Speaking at a media briefing on Tuesday, Swartz says R233 million in emergency funding has been made available by the Passenger Rail Agency of SA (Prasa) to slam the brakes on Metrorail’s decline into chaotic service delays amid failing infrastructure.

Step one is to stop the railroad falling into dangerous disrepair and to get trains running on time within the next four months.

Last week, Western Cape Transport MEC Robin Carlisle said he would not be surprised if “some of the worst accidents the country has ever seen” happened on Metrorail trains.

Carlisle said disaster was inevitable as the “rails are so old they no longer perform their function of holding the wheels on the track”.

According to Metrorail engineering services manager Raymond Maseko, Carlisle’s claims are entirely true.

Metrorail runs 4 000 trains a day on 489km of track. On the busiest sections, near the CBD and Bellville, the track is so worn it cannot hold trains’ wheels in place at high speed. Trains are restricted to running at 15km/h when they should be doing 90km/h.

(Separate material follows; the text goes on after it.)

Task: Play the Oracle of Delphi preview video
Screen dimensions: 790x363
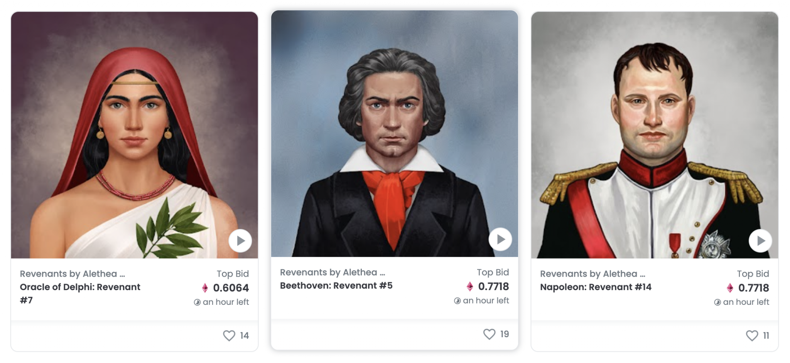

The road bed, which underpins the tracks and provides them with ballast and spring, is also failing.

Maseko said that for years money had been channelled into more urgent maintenance. Now the tracks were fast approaching a critical point.

Swartz agreed a disaster was imminent unless something was done.

“If nothing gets done, Minister Carlisle’s prediction will be correct. But we have R233m in emergency provisions to make sure it is not.”

Rebuilding road beds on hardest-hit areas is a priority, Swartz says.

In total, 37km of Western Cape track suffers from “rail and component wear”. The speed restrictions over these areas make trains slower and lowers their frequency. Commuters experience this as overcrowding and being late for work.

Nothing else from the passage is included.